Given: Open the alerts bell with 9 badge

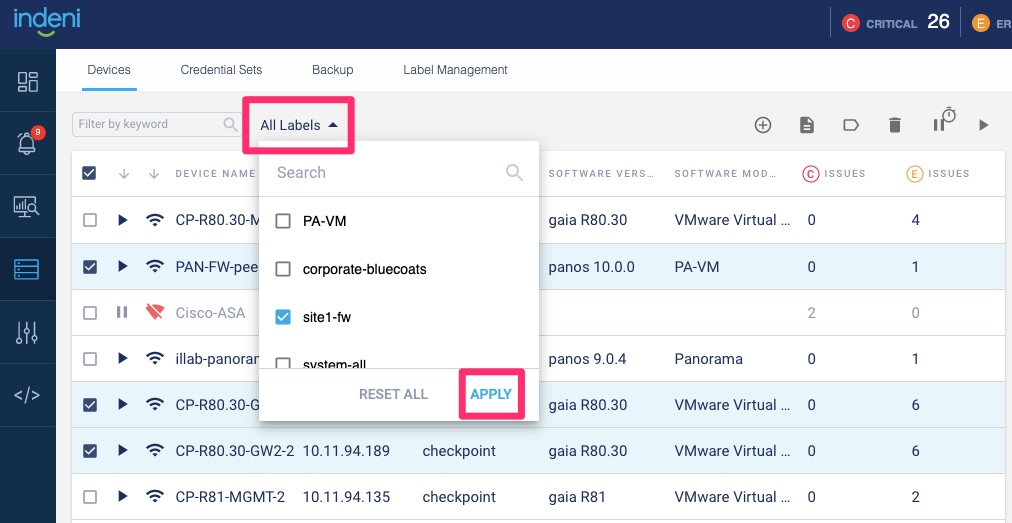Looking at the screenshot, I should tap(27, 144).
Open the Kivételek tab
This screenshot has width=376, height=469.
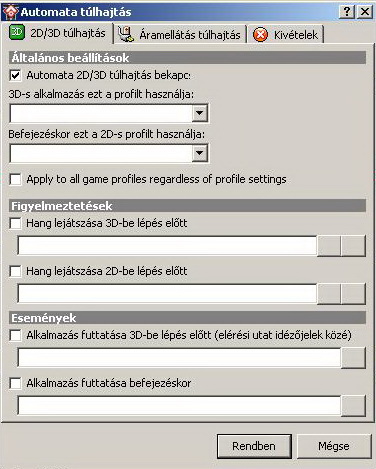286,35
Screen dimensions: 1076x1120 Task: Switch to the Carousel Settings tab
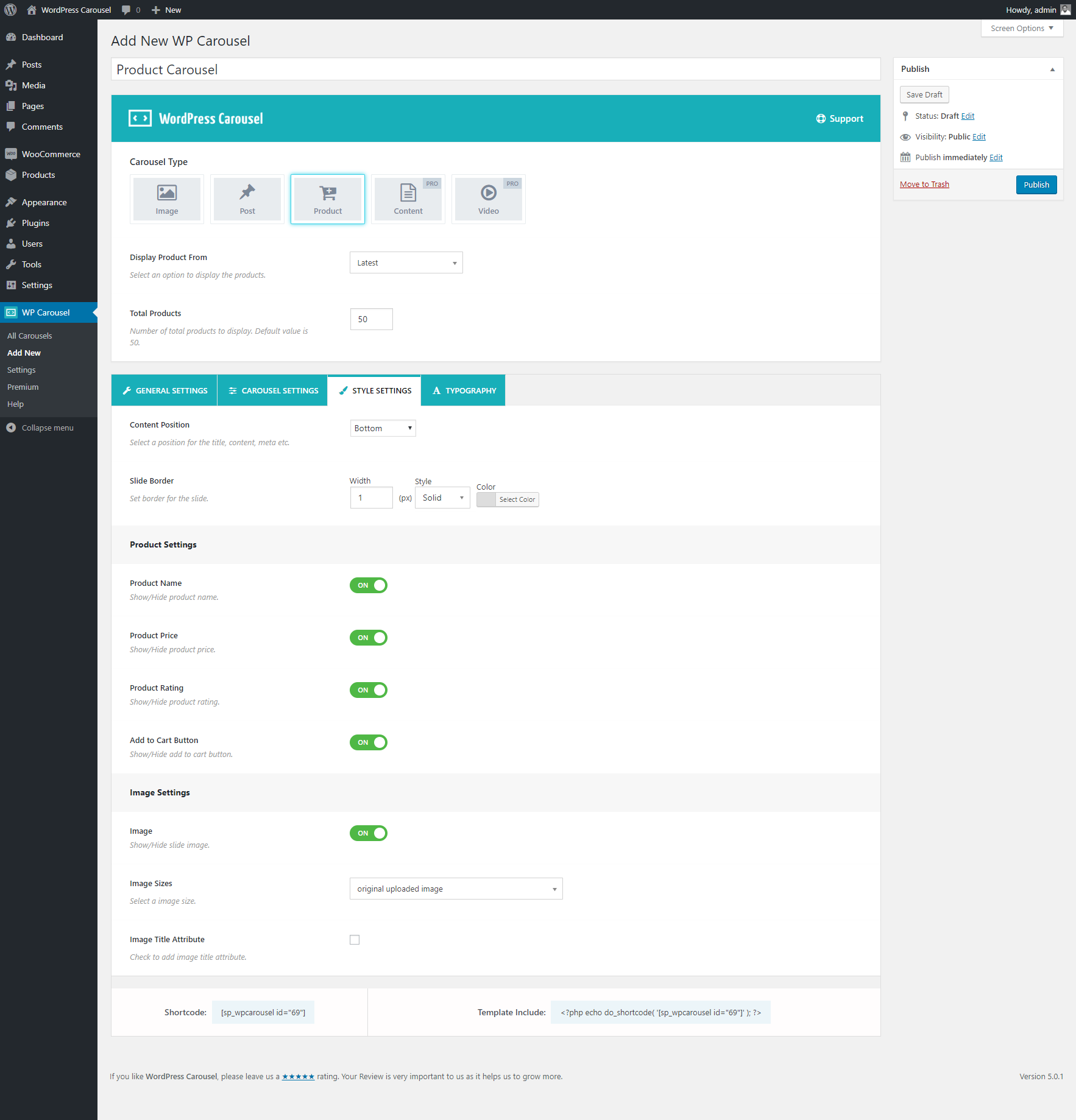[273, 390]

• **Task objective**
Whenever a picture appears in the listing, leave it out; copy everything else exactly.

• **Completed task**
Given: Open the alerts bell with 9 badge

Looking at the screenshot, I should tap(27, 144).
Open the Kivételek tab
This screenshot has width=376, height=469.
286,35
Screen dimensions: 1076x1120 Task: Switch to the Carousel Settings tab
[273, 390]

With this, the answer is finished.